▸ **Task prompt**
Whenever a line in the data contains "sidebar", show that line.

▸ **Extracted entries**

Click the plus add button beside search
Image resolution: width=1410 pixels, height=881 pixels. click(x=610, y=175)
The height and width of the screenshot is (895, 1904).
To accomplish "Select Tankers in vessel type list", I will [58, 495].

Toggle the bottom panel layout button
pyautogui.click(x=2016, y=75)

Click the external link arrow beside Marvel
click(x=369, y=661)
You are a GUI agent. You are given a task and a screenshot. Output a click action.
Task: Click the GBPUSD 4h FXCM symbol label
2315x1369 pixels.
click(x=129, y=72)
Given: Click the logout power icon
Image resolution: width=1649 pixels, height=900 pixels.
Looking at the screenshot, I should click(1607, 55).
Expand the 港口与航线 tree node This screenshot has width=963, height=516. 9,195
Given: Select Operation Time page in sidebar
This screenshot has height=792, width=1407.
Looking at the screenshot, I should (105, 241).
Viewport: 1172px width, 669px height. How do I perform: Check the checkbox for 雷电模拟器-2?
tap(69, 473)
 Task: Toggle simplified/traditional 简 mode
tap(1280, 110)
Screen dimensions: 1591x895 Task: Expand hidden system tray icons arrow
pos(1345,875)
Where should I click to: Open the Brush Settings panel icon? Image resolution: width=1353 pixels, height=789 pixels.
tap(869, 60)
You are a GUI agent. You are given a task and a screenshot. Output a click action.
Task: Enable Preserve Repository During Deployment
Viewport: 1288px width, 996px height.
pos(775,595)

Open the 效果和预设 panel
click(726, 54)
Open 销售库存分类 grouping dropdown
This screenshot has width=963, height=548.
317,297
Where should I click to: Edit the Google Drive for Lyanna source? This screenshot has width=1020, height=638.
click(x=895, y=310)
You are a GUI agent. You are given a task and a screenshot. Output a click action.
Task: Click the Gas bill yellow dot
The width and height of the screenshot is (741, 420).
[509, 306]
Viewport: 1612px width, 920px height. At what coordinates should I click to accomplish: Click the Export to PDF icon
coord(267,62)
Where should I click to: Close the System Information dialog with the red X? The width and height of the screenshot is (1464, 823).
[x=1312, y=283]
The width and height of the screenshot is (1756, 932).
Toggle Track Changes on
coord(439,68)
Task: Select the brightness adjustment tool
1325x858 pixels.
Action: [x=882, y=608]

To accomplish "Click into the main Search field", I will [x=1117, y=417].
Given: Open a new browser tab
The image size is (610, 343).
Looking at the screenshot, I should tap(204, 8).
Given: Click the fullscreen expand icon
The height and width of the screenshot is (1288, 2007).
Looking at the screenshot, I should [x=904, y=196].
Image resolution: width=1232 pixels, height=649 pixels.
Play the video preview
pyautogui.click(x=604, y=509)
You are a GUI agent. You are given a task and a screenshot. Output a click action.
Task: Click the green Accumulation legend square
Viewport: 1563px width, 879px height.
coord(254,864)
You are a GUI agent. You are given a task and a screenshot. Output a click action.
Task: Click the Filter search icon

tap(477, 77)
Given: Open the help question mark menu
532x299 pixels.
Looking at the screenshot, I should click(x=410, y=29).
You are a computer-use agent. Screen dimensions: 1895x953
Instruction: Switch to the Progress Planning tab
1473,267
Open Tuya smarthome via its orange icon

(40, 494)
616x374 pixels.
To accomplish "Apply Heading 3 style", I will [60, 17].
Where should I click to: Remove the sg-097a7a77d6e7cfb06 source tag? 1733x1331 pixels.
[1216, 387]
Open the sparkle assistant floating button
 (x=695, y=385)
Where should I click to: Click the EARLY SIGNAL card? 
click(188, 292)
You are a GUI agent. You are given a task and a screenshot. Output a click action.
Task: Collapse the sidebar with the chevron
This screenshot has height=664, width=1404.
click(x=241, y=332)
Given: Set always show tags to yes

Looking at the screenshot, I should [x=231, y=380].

▸ **Answer to the problem**
Given: Select Operation Time page in sidebar
Task: Collapse the sidebar with the chevron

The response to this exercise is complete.